PlayStation-Controlled Robots Are Used to Conceive the First Babies

More than a dozen human eggs were successfully fertilized by a sperm-injecting robot created by a team of engineers from Barcelona, Spain, leading to the development of healthy embryos and the birth of two baby girls.

Two healthy babies were born after Overture Life, a Spanish firm, successfully fertilized human eggs with a robot sperm injector. MIT’s Technology Review report states that the sperm controller may be operated with a PlayStation controller.

The robotic needle was controlled by engineers using a PlayStation 5 controller to fertilize the eggs. In New York City, the surgery was carried out.

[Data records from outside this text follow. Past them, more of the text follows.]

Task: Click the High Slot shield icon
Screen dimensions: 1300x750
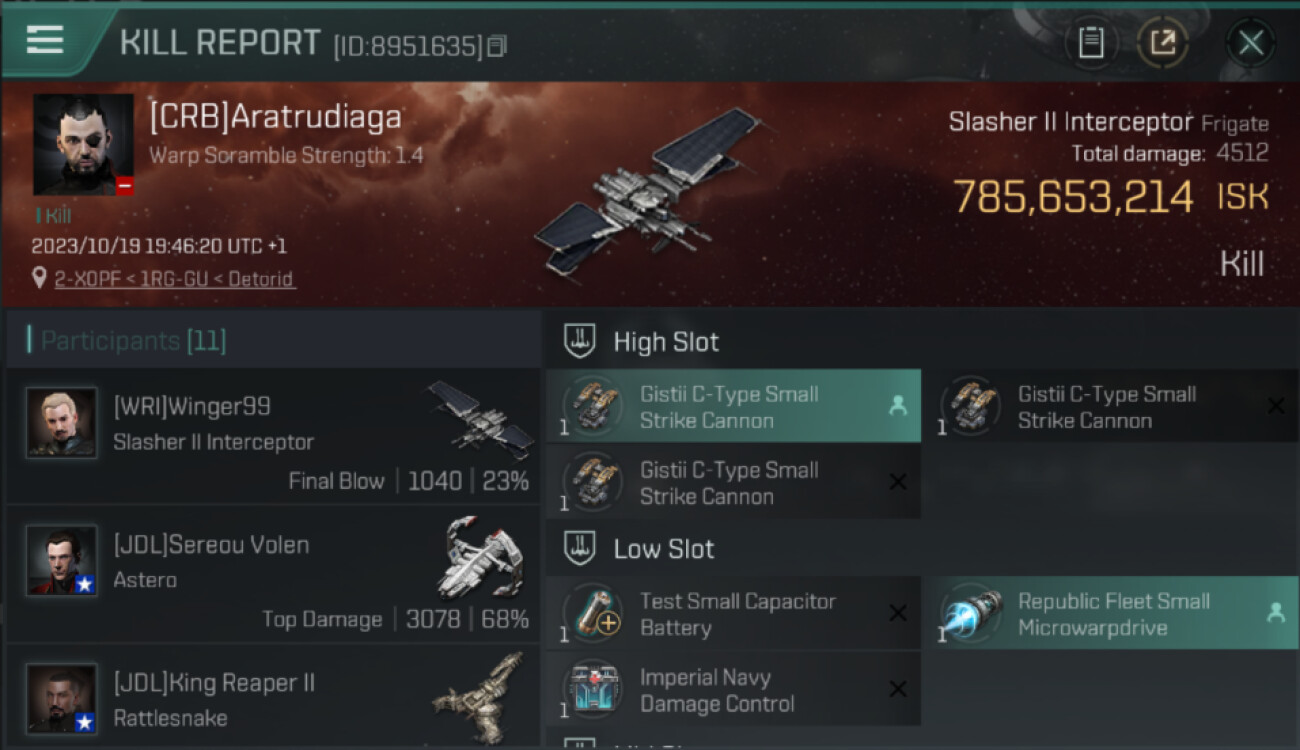Action: (x=580, y=341)
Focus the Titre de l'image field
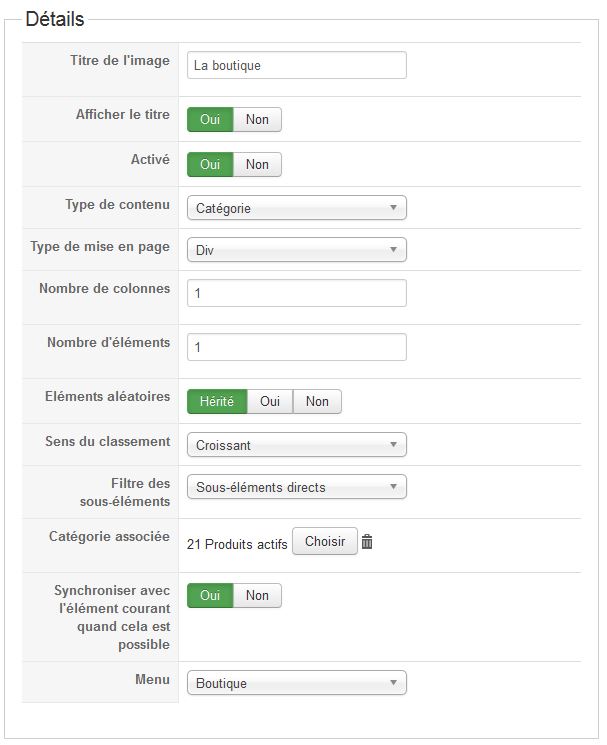This screenshot has width=607, height=745. pyautogui.click(x=297, y=65)
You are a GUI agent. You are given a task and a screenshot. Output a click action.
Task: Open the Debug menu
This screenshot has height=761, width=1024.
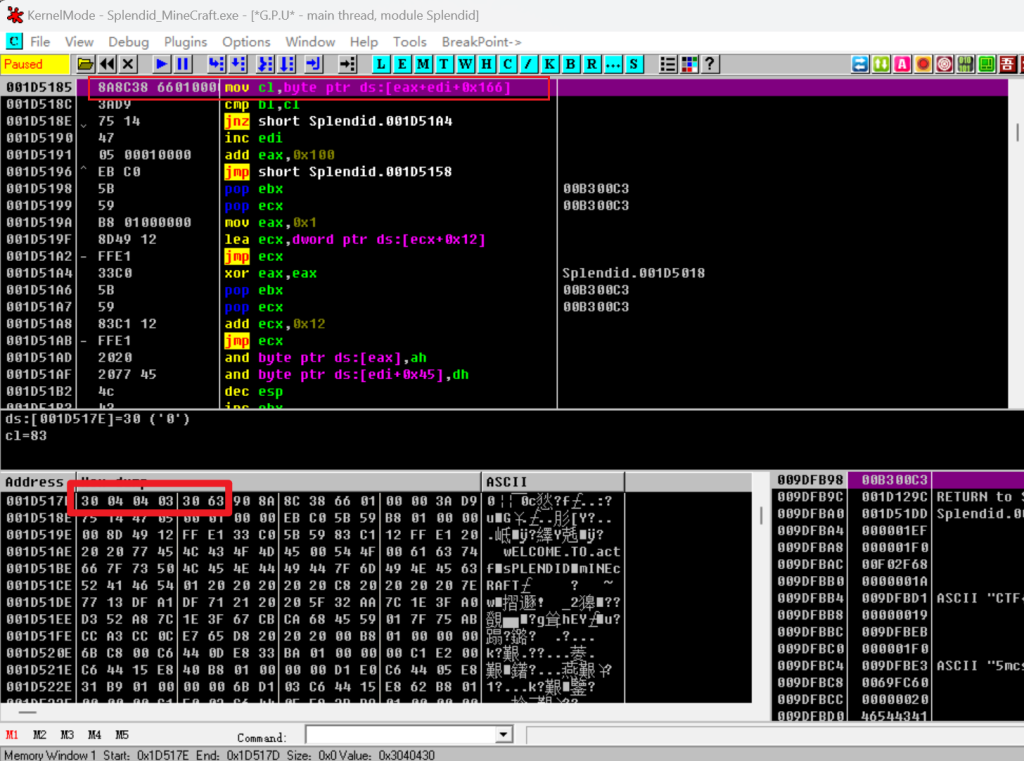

One of the engineers who worked on creating the first insemination robot had little background in reproductive technology. They could use a Sony PlayStation 5 controller to aid in the development process.

Using a specialized controller, a startup’s engineering student successfully guided a tiny, mechanized needle during in-vitro fertilization (IVF) treatments. Individual sperm cells were carefully placed into human eggs over a dozen times using this method.

The report verified that these infants are the first known people to be born using automated technology-assisted fertilization.

“I was calm. “I thought at that precise moment, ‘It’s just one more experiment,” Eduard Alba, the mechanical engineering student who operated the sperm injector, said.

In addition, the business claimed that its product is a first step toward automating in vitro fertilization (IVF), which may make the process significantly less expensive and more widespread than it is at the moment.

Currently, in vitro fertilization (IVF) labs are typically run by highly qualified embryologists who can make over $125,000 per year and meticulously manipulate sperm and eggs with the help of ultra-thin hollow needles and powerful microscopes.

Furthermore, the report noted that Overture had received $37 million in funding, mainly from Khosla Ventures and Susan Wojcicki, the former CEO of YouTube.

Experts claim that this is only the first stage of the process becoming automated.

“The concept is extraordinary, but this is a baby step,” Gianpiero Palermo, who developed the now-commonplace intracytoplasmic sperm injection (ICSI) procedure in the 1990s, was quoted as saying.

He added that Overture’s engineers still had to manually load sperm cells onto the injector needles, which means “this is not yet robotic ICSI.”

Doctors continue to express doubt about the future viability of replacing embryologists with robots. The director of Columbia University’s fertility clinic, Zev Williams, stated, “For now, humans are far better than a machine.” Because no one wants to entrust an embryo—a potential person—to a microdevice where it might become trapped or harmed by something as tiny as an air bubble, IVF is still done manually.